The optimization problem (\ref{eq:optim1}) is not easy to solve directly, mainly because of the presence of a matrix exponential.

Thus, instead we will solve the discretized heat equation on each time interval $(t_k,t_{k+1})$, with $t_0=0$ and $t_{N+1}=T$.

Let us then set $\tau_k=t_{k+1}-t_k$ for every $k\in\{0,\dots,N\}$.

We have $T=\sum_{k=0}^N\tau_k$ and the optimization problem (\ref{eq:optim1}) also writes

\[

\begin{array}{cl}

\inf & \displaystyle{\sum_{k=0}^N\tau_k}\\[1mm]
\vline & \begin{array}{l}

0\leqslant \tau_k\qquad (k\in\{0,\dots,N\}),\\

0\leqslant \alpha_k\qquad (k\in\{1,\dots,N\}),\\

y_0(0)=y^0,\\

y_{k+1}(0)=y_k(\tau_k)+\alpha_{k+1}B\qquad(k\in\{0,\dots,N-1\}),\\

y_{N}(\tau_N)=y^1,\\

\text{~\qquad where $y_k(t)=e^{tA}y_k(0)$, i.e.~$y_k$ is solution of (2) with null control.}

\end{array}

\end{array}

\]
In the above constraints, $y_k(\tau)=y(\tau+t_k)$ for every $\tau\in(0,\tau_k)$, where $y$ is the solution of (\ref{eq:SysGen}), with control $u=\sum_{k=1}^N\alpha_k\delta_{t_k}$ and initial condition $y(0)=y^0$. Notice that since $\alpha_k$ is only constrained to be non-negative, and since the vector $B$ (given by (\ref{eq:ABheat})) is of the form $(0,\dots,0,b_n)^\top$, with $b_n\geqslant 0$, the constraint $y_{k+1}(0)=y_k(\tau_k)+\alpha_{k+1}B$ can be expressed as

\begin{equation*}

[y_{k+1}]_n(0)\geqslant [y_k]_n(\tau_k)

\qquad\text{and}\qquad

[y_{k+1}]_i(0)=[y_k]_i(\tau_k)\qquad (i\in\{1,\dots,n-1\}).

\end{equation*}

Consequently, the parameters $\alpha_1,\dots,\alpha_N$ can be forgotten.

In order to numerically compute $y_k(t)=e^{tA}y_k(0)$ for $t\in[0,\tau_k]$, we are going to use the Crank-Nicholson method.

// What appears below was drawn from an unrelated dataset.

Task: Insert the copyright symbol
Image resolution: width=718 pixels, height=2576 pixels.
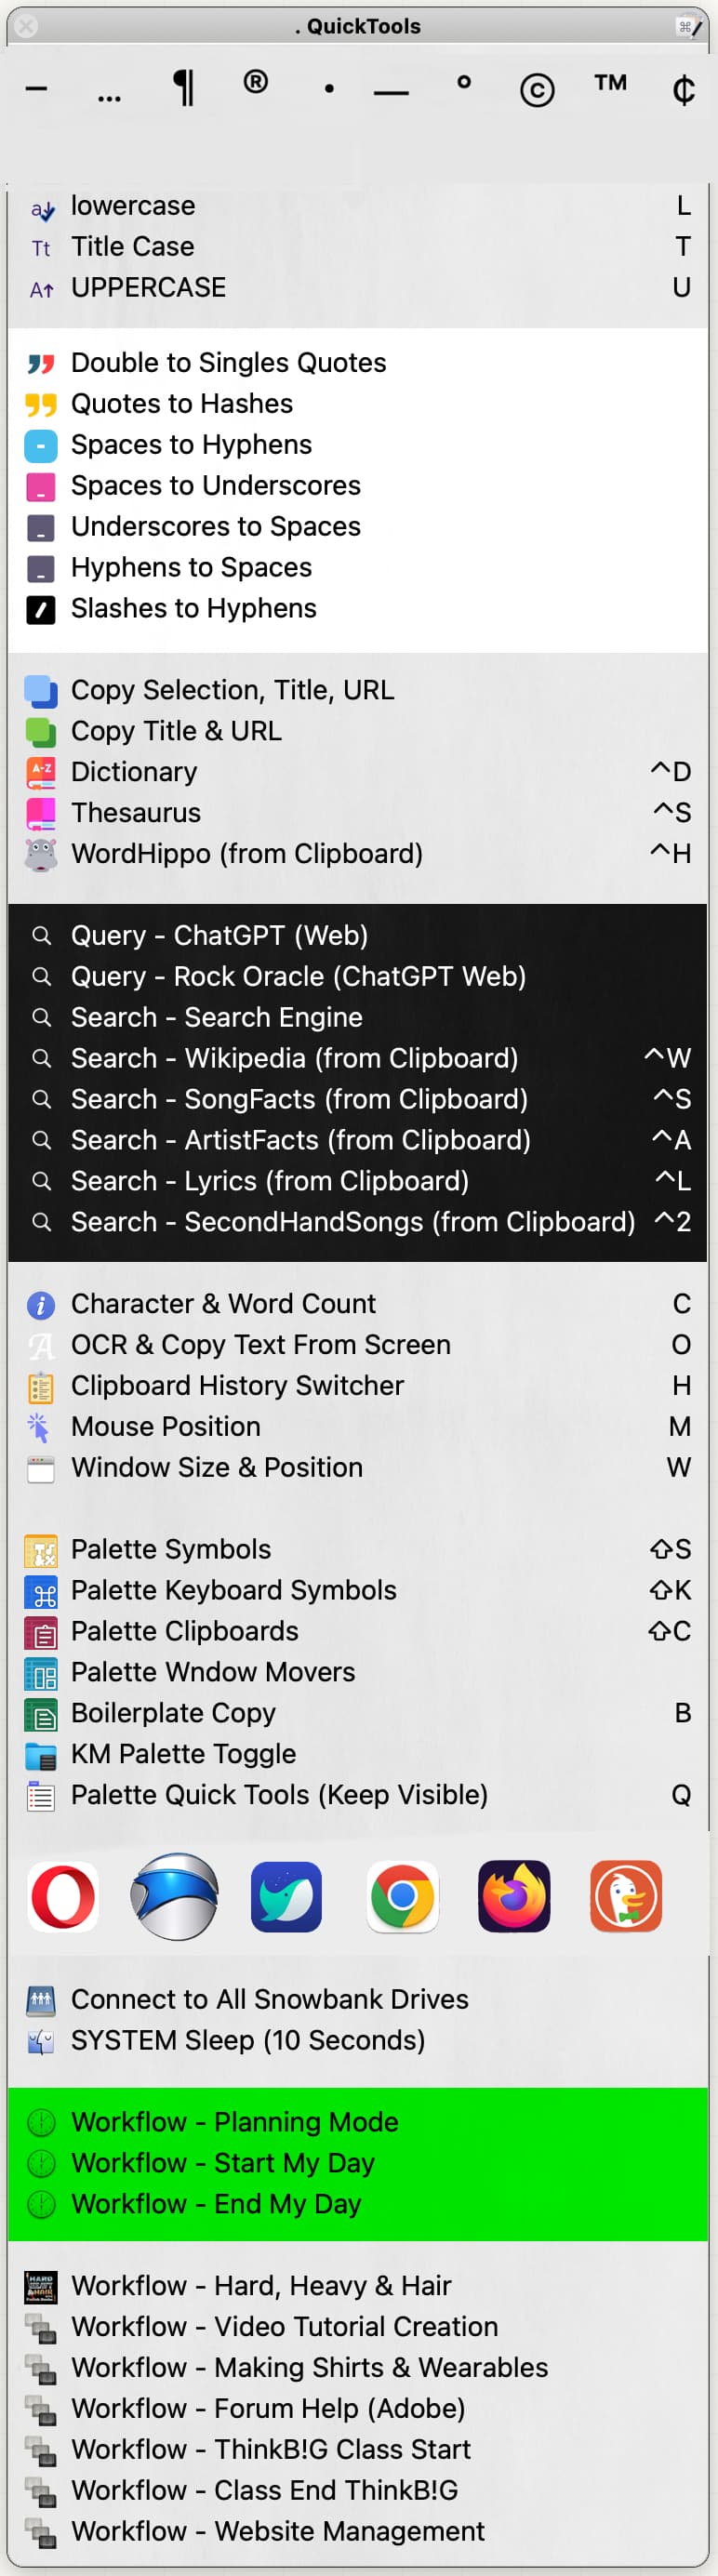Action: coord(537,90)
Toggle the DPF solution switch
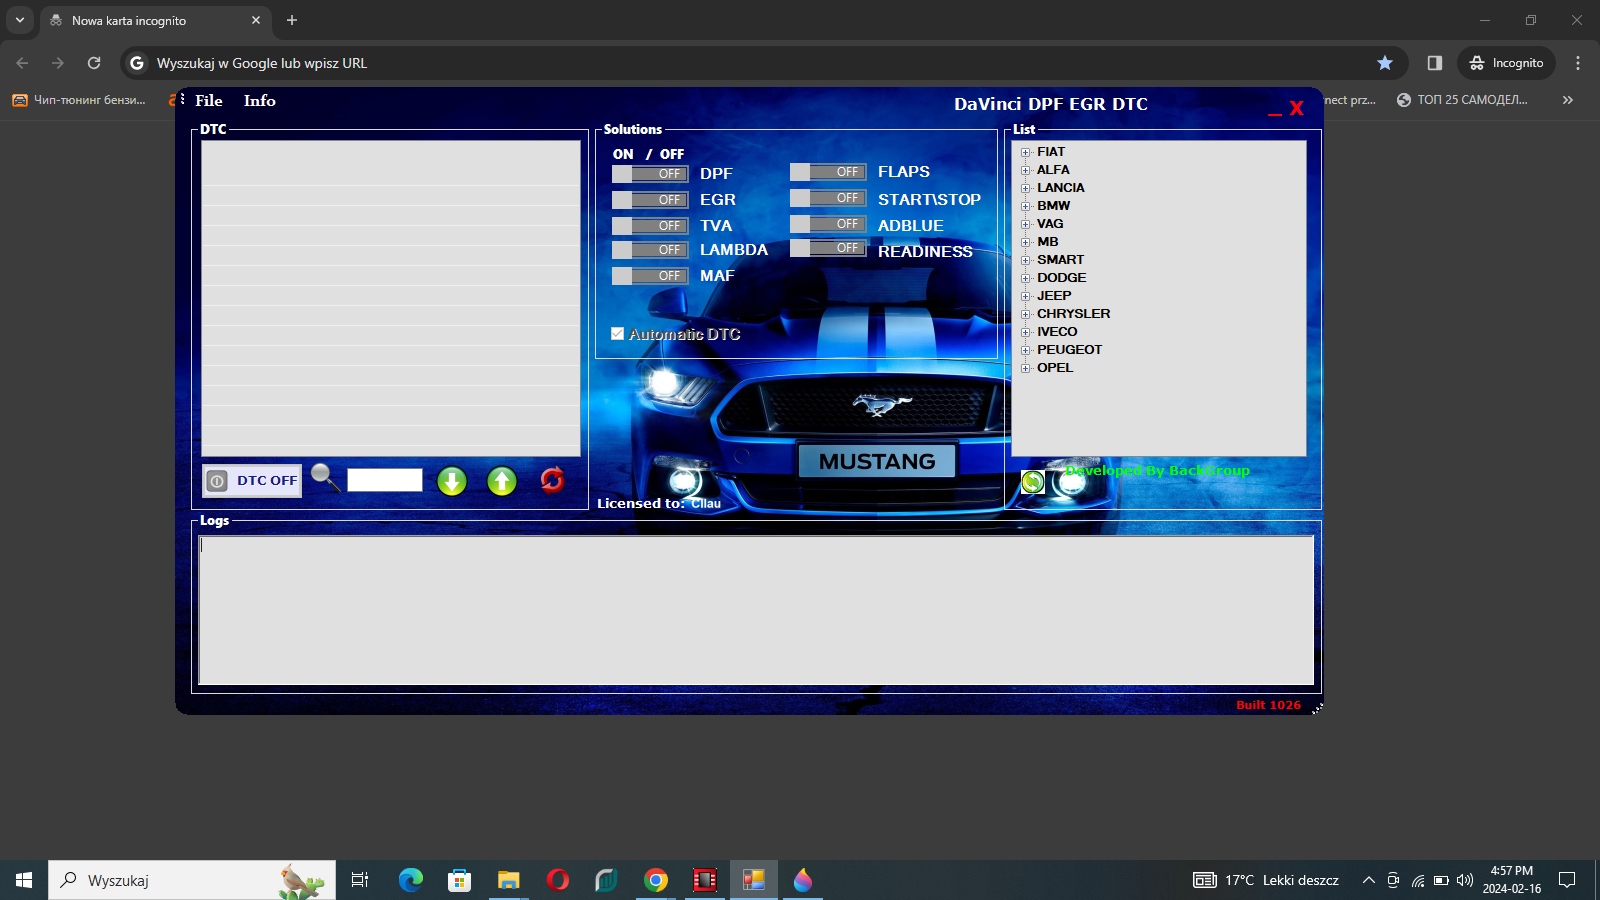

More precisely, given $N_t\in\mathbb{N}^*$, we approximate $y_k(j\tau_k/N_t)$ by $y_k^j$, with $y_k^j$ solution of

$$y_k^0=y_k(0),\qquad \left( \mathrm{I}_n-\frac{\tau_k}{2N_t}A \right)y_k^{j+1}=\left( \mathrm{I}_n+\frac{\tau_k}{2N_t}A \right)y_k^j\qquad (j\in\{0,\dots,N_t-1\}).$$

All in all, the fully discretized optimization problem, is

\begin{equation}\label{eq:optD1}

\min\ \sum_{k=0}^N \tau_k,

\end{equation}

subject to the constraints

\begin{align}

\label{eq:optD2}

& 0\leqslant \tau_k\qquad (k\in\{0,\dots,N\}),\\

\end{align}

\begin{align}

\label{eq:optD3}

& [y_0^0]_i=u^0\qquad (i\in\{1,\dots,n\}),\\

\end{align}

\begin{align}

\label{eq:optD4}

& [y_{k+1}^0]_j=[y_k^{N_t}]_j\qquad(k\in\{0,\dots,N-1\},\ j\in\{1,\dots,n\}),\\

\end{align}

\begin{align}

\label{eq:optD5}

& [y_{k+1}^0]_n\geqslant [y_k^{N_t}]_n\qquad(k\in\{0,\dots,N-1\}),\\

\end{align}

\begin{align}

\label{eq:optD6}

& \max_{i\in\{1,\dots,n\}}\left|[y_{N}^{N_t}]_i-u^1\right|\leqslant \varepsilon,\\

\end{align}

\begin{align}

\label{eq:optD7}

& \left( \mathrm{I}_n-\frac{\tau_k}{2N_t}A \right)y_k^{j+1}=\left( \mathrm{I}_n+\frac{\tau_k}{2N_t}A \right)y_k^j\qquad (k\in\{0,\dots,N\},\ j\in\{0,\dots,N_t-1\}).

\end{align}

Note that instead of imposing $[y_{N}^{N_t}]_i=u^1$, we chose to relax this condition in the constraint (\ref{eq:optD6}).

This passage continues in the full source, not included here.